3. Pour onto a floured surface and knead until you have a cohesive dough that isn't sticky. Form into a disk, cut in half, wrap both pieces in plastic, and store in the refrigerator for 1 hour.
Filling
1. Chop vegetables in a medium dice, cut the corn off the cob, and measure out peas.
2. Melt butter and sauté onions until translucent.
3. Whisk flour into butter a tablespoon at a time until the butter is completely absorbed, and a thick clumped roux forms.
4. Whisk chicken stock into roux a ½ cup at a time. It will take some time for the chicken stock to thicken and meld so be patient. The end result should be the consistency of a thick clam chowder.
5. Next, stir in bouillon, bay leaf, and all of the veggies. Reduce heat to low, add a lid and allow the veggies to cook for 10-15 minutes until the carrots are softened.
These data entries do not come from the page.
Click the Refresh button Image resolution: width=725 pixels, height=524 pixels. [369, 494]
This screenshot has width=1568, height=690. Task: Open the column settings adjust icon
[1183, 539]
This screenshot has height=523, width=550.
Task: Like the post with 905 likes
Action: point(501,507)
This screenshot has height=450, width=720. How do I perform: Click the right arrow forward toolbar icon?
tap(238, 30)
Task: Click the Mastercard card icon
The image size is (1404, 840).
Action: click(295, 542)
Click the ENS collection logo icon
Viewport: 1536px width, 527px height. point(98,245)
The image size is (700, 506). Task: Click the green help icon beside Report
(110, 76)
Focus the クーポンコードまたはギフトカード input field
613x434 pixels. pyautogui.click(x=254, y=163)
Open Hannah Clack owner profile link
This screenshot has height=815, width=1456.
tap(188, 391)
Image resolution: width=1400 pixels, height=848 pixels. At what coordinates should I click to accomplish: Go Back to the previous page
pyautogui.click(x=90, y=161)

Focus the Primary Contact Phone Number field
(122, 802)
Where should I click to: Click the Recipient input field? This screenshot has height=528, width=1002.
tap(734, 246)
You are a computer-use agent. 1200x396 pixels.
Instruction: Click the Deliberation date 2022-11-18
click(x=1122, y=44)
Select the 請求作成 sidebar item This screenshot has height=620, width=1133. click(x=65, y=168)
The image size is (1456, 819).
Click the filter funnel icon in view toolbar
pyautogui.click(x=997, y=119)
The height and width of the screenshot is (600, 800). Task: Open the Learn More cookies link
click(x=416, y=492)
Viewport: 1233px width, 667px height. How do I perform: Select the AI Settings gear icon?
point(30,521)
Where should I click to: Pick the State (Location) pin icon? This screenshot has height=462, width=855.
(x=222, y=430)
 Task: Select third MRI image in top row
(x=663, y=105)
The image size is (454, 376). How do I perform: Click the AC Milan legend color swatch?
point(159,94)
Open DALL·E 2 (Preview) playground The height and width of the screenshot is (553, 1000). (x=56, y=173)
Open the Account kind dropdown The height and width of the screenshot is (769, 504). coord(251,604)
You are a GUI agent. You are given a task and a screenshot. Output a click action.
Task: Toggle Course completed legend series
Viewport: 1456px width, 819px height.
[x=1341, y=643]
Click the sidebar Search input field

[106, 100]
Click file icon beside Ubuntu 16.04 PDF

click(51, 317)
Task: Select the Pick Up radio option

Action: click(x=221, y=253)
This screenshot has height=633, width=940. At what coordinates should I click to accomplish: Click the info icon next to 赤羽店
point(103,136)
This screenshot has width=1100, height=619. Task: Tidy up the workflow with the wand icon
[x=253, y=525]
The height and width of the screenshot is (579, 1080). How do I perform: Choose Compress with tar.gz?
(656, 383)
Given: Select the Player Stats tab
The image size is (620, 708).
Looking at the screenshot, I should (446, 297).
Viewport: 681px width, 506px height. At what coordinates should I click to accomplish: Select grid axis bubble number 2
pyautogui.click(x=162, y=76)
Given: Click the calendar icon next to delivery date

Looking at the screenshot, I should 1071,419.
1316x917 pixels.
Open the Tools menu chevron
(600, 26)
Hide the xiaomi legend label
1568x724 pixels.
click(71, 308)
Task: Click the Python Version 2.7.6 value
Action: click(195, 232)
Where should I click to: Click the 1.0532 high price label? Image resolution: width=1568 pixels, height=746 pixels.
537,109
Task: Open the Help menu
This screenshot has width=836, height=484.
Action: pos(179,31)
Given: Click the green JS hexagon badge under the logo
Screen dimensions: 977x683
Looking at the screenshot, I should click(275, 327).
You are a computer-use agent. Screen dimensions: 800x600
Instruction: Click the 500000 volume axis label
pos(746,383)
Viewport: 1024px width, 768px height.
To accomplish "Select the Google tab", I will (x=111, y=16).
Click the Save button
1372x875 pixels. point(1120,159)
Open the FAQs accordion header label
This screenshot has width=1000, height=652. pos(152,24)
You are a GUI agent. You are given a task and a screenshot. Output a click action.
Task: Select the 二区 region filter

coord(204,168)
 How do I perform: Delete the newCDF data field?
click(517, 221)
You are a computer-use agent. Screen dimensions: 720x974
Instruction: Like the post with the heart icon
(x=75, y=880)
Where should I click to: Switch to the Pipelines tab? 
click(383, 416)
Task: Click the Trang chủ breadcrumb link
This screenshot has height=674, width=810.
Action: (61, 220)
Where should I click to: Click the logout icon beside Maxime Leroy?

6. Once cooked, remove from heat and allow to cool while you shred your cooked chicken.
7. Roll out crust into thin sheets. Line a pie dish with the bottom crust.
8. Gently fold the chicken into the cooled filling mixture. Pour the filling into the bottom crust. Add the top crust to the dish and trim the edges leaving 1 inch excess.
9. Tuck the excess edge of the crust under into the pan and press down on the edges with a fork, making a crimped seal.
10. Brush the top with beaten egg, and bake at 400° for 45 minutes to an hour until the crust is golden. Allow to cool 15 minutes before serving.